Tuesday, June 19, 2007

The Door

When I bought the crappy eBay truck from the nice farm boy in Indiana (not to be confused with the one I bought from the nice farm boy in Nebraska), it came with a bunch of extra parts...a fuel pump, a stick shift knob a few pieces of trim...and a door.

It was, in fact, the original driver's door that had been nailed in a T-bone collision and was caved in pretty bad. But it had good parts to cannibalize for the new junkyard door that replaced it...A mirror, a door handle, a window crank and the piece of red pleather vinyl-ette that matched the vinyl-ette of the rest of the interior.

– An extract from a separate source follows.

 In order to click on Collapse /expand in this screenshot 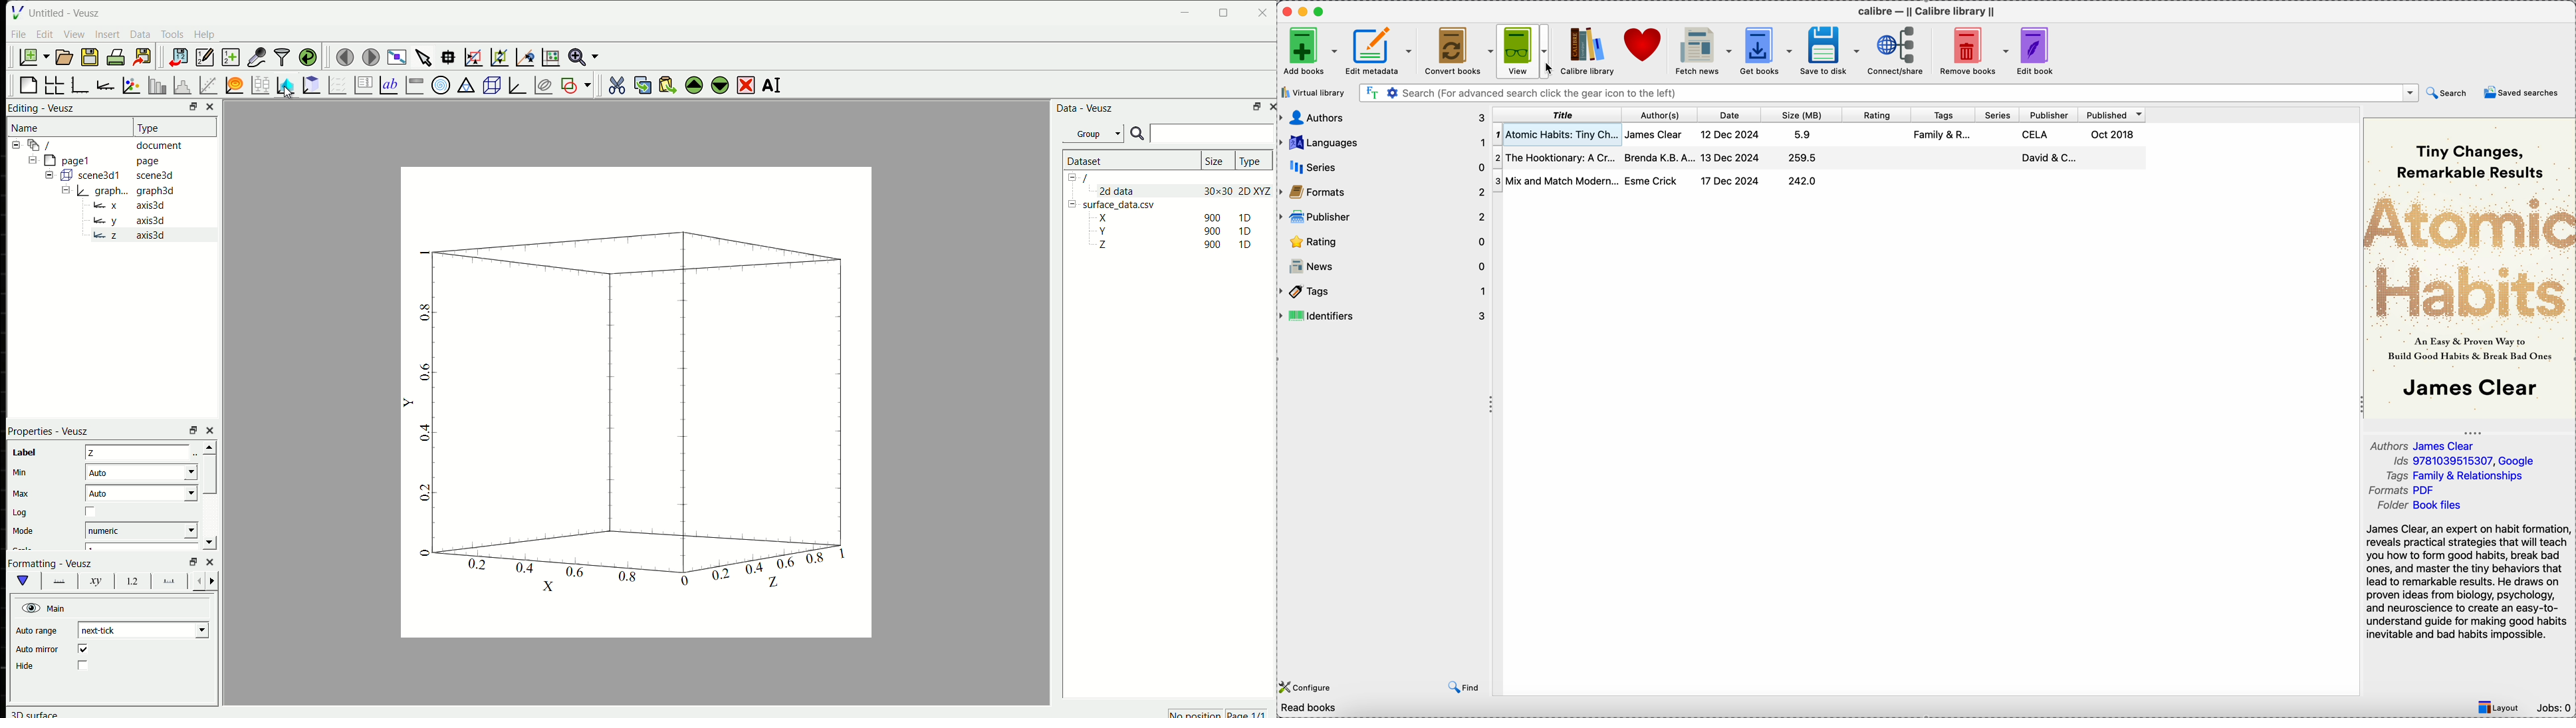, I will do `click(32, 160)`.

So I cannibalized all the parts I could use, and then I was left with an old, stripped, caved-in door. So I threw it in the back of the truck, fully intending to keep my eye out for an unprotected dumpster and pitch it in. But an unprotected dumpster is harder to find than one might imagine. Dumpster space is valued at approximately the same level as extra room on the space shuttle...and who's going to want to take an old Ford pickup truck door into orbit?

So I drove around with it. Occasionally I'd see a dumpster that met my criteria, but then I felt guilty. Who knows how many starving Malaysian babies had to work 20 hours in the factories to import cheap knock-off clothes so that Wal-Mart could afford to rent that huge-ass dumpster? Or how many PETA-worthy rats were making their home in that dumpster, and might be unknowingly crushed under that door? Better to keep driving.

So...what? 10 months later?...it's finally Southern Illinois' most anticipated and revered holiday: Big Pickup Day. That's day that the garbage haulers will take anything you can drag out to the curb. If I tell you this has been the sole topic in town this week, on par with VE Day or the Kennedy assassination, I'm underreporting it's magnitude.

Neighbors stop in traffic to remind each other, "Hey! Don't forget it's Big Pickup Day this week!" Fliers are posted on light poles and store windows. I think there might be a Big Pickup Day Festival and the crowning of the Big Pickup Day Queen.

Our Big Pickup Day celebration included, inevitably, the Door. And as I dragged it's rusty battered carcass to the curb and leaned it up against the sofa that John killed Jody on, I felt sort of nostalgic. The Door's been my runnin' buddy for the last year. Me and the Door were tight, man.

I thought about popping open a cold Schlafly's and leaving it out with my pal, the Door. But instead I drank the Schlafly's and composed a little ode to the Door:


Door, Door, we were never at war.
No matter how rainy,
your love never waney-ed...for me.

I'll miss you, my Door,
Laying on my truck floor,
Way more than I'll miss
My last 15 girlfriends.

RIP in peace, Door.

2 comments:

Anonymous said...

In NE Indiana, we too know the value of an unlocked dumpster. I am blessed - truly blessed - to have over 15 of them on my way to work. All unlocked, all as empty as the day they were off-loaded behind our local outlet mall, and all mysteriously emptied by the time I head by w/my next load of junk. It's a wonderful life we lead up here! Robin

Suzanne said...

You know what's ironic? There's a version of big pickup day in Winnetka (a fancy northern suburb od Chicago for anyone unfamiliar with it, in which case you should consider yourself lucky, but I digress). On that day, all the rich people throw out mostly and perfectly good items that other people really want. What winds up happening is that people drive by in their vans or pick up trucks and take the stuff home with them. The garbage companies come later, and generally there's no more trash than usual. It's a sad statement on haves and have-nots.